Im Laufe der Lehrveranstaltung fanden sich fünf Arbeitsgruppen. Die erste Gruppe befasste sich mit dem Bedeutungswandel des Begriffs „No-go-Area“. Dabei stand der rezente, größtenteils gelungene Versuch der Umsemantisierung durch rechtsextreme Bewegungen im Mittelpunkt. Im Zentrum des Projekts der zweiten Gruppe stand die Geschichte Harlems unter besonderer Berücksichtigung der 1920-30er Jahre. Hierbei wurde Harlem mit Bezug auf das Heterotopie-Konzept von Michel Foucault als Raum der Ausschließung betrachtet.
Die dritte Gruppe näherte sich dem Thema des Wissenstransfers zwischen Ost und West unmittelbar nach der Tschernobyl-Katastrophe. Das Projekt führte in die Arbeit der deutschen Tschernobyl-Hilfsvereine als ein und analysierte deren Transmitter-Position anhand von Interview mit historischen Akteur*innen.
Die TeilnehmerInnen der vierten Gruppe untersuchten den medialen sowie den verwalterischen Umgang mit „Schrottimmobilien“ in dem von den Medien als „No-go-Area“ bezeichneten Viertel Duisburg-Marxloh.

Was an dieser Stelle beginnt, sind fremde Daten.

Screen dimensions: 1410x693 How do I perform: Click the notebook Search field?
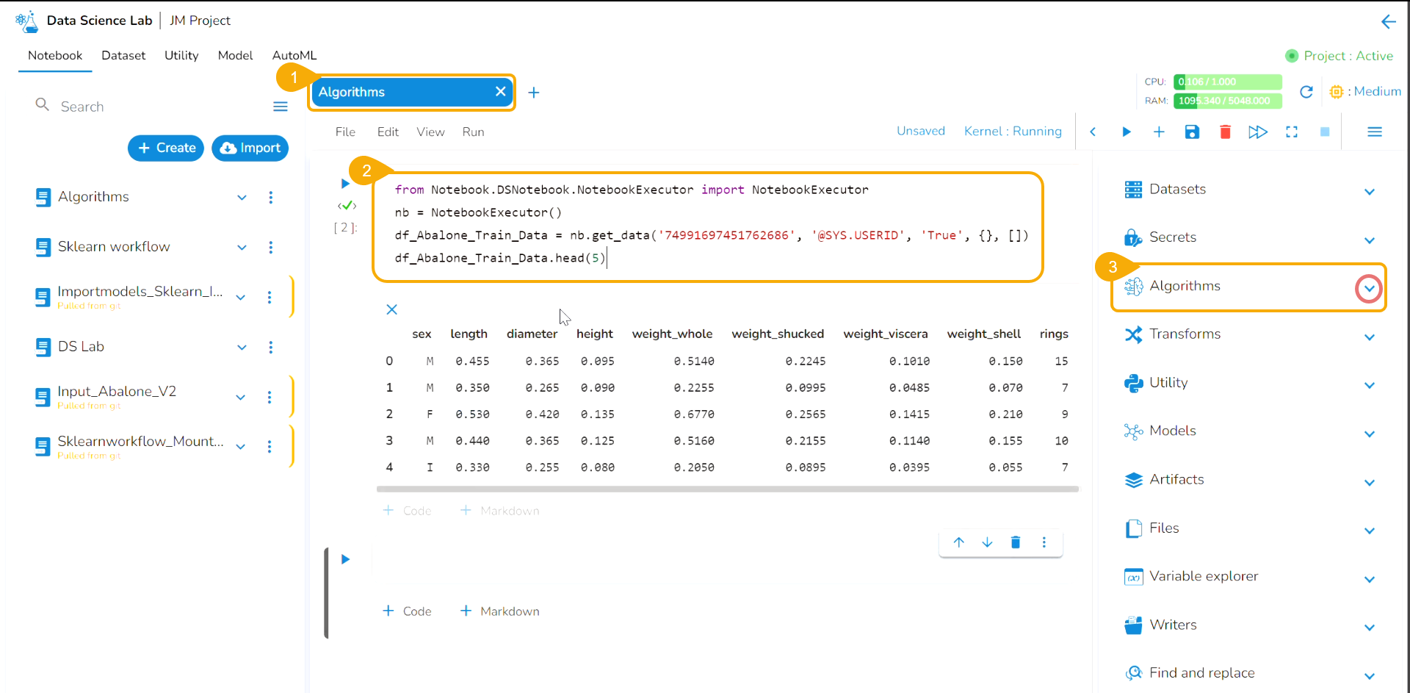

Ins Blickfeld der fünften Gruppe rückte die Plausibilierung des zweiten Lockdowns während der gegenwärtigen Pandemie, die mit Hilfe einer Interdiskursanalyse beforscht wurde.
Die Ergebnisse ihrer Arbeit stellten die Studierenden in seminarinternen Präsentationen vor und brachten sie in die vorliegende Website ein.
Wir bedanken uns bei allen Teilnehmer*innen und Vortragenden
sowie bei der Ruhr-Universität Bochum für die Förderung als interLECTURE-Projekt.